Civil infrastructure – roads, bridges, railways, airports, and utilities – are an essential foundation of modern society. Infrastructure connects people, enhances access to services, education, and work opportunities.
Infrastructure also plays a crucial role in addressing climate challenges. According to the New Climate Economy, the world’s existing infrastructure is responsible for more than 60% of greenhouse gas emissions. Designing sustainable infrastructure is critical to building a better future for the planet and its inhabitants.
What is sustainable infrastructure?
Sustainability is often linked to the term “green”, meaning the infrastructure or building has been built with environmentally sound principles. There’s broad consensus that green infrastructure can save cities billions of dollars.
But it extends beyond that. IDB, a bank that works to improve lives in Latin America and the Caribbean has written extensively on the value of sustainable infrastructure and stresses that:
“…sustainability should seek to devise infrastructure that is tailored to local social, economic and ecological environment and caters the need for infrastructure services in the most effective and efficient way.”
There is also a financial aspect to sustainable infrastructure which is particularly important given the need to replace aging infrastructure:
“Sustainability also requires assuring financial resources to maintain infrastructure over its entire lifespan, considering users’ preferences and needs in the design (for maximum effectiveness), and understanding the institutional and political dynamics in order to guarantee projects’ endurance through the political cycle,” suggests IDB.
What are some best practices?
To help infrastructure professionals design and build in a more sustainable way, Autodesk has assembled a series of independent resources and best practices that can help you focus on greener civil infrastructure.
LEED standards, for example, are being used by more than 90 cities and communities worldwide to create resilient, green, and smart cities.
In addition, these guiding principles from the U.S. Green Building Council (USGBC), offer a useful resource for ensuring your city’s green infrastructure initiatives are most effective. USGBC stresses the importance of using data-driven tools during the planning phase, such as GIS mapping, census data, and visualization. Many of these principles have already been utilized by cities such as Chicago, Baltimore, and Portland, Oregon.

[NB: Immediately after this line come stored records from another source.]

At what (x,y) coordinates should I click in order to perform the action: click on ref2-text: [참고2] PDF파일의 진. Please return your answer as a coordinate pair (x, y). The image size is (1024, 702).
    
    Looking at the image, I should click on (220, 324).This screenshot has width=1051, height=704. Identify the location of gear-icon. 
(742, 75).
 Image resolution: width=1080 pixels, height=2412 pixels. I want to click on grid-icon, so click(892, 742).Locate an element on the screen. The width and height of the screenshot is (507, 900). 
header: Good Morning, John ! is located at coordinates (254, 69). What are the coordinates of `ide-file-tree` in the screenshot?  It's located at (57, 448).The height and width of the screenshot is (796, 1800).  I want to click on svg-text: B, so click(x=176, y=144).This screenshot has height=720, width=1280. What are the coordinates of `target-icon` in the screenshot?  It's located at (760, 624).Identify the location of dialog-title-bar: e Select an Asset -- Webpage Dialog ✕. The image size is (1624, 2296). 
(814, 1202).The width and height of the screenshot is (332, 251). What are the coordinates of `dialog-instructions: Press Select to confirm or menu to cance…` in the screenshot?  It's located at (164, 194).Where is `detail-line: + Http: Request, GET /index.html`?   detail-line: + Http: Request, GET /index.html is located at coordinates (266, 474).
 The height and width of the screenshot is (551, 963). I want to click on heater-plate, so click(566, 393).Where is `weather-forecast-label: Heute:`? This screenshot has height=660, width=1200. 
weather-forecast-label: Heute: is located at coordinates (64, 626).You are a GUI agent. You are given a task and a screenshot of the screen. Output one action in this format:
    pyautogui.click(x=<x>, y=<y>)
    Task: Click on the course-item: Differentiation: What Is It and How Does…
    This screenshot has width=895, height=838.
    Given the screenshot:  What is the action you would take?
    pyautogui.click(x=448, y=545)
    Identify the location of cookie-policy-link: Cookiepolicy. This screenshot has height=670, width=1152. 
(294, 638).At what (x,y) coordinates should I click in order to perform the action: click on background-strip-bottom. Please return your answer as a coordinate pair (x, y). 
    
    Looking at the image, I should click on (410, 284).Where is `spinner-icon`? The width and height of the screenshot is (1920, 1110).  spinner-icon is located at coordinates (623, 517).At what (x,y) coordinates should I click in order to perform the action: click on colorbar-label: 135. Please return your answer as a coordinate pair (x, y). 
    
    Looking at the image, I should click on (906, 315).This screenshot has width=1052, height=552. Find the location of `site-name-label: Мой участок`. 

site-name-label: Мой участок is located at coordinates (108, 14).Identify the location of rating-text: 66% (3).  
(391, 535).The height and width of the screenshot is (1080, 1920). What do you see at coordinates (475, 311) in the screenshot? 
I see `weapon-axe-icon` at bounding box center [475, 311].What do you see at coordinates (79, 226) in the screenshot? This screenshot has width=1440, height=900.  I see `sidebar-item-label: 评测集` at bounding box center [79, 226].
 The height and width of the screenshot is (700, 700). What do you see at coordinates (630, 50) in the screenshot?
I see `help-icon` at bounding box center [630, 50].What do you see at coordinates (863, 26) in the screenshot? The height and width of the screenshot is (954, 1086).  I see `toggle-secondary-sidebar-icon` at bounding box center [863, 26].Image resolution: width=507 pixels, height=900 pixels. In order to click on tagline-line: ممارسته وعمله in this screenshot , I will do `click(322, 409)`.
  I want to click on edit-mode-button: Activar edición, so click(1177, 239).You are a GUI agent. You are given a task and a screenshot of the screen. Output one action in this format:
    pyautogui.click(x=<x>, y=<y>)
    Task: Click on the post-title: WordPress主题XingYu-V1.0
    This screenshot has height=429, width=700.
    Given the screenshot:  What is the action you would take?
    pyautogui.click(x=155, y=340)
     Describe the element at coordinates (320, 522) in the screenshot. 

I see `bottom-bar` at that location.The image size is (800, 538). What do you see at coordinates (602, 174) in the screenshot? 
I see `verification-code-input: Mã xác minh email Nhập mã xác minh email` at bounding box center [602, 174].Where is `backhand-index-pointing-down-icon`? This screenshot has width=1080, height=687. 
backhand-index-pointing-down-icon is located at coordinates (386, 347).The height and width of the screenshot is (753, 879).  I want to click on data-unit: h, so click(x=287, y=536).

Another standards agency is Envision. Developed by the Institute for Sustainable Infrastructure (ISI):
“Envision is an objective framework of criteria designed to help identify ways in which sustainable approaches can be used to plan, design, construct and operate infrastructure projects. Envision not only asks, “Are we doing the project right?” but also, “Are we doing the right project?”.
In practice, Envision helps civil planners and engineers verify how their projects contribute to the sustainability of the surrounding community and is used by Los Angeles County Public Works, New York Department of Design and Construction, Madison Metropolitan Sewerage District, and more. The reconstruction of Oregon Avenue in Washington D.C., for example, earned the District Department of Transportation (DDOT) the Envision Silver Award.
Envision’s framework includes 64 sustainability and resilience indicators that it calls “credits” across five categories: quality of life, leadership, resource allocation, natural world, and climate and resilience. Envision also offers expert training and an Envision Sustainability Professional designation and a ratings tool.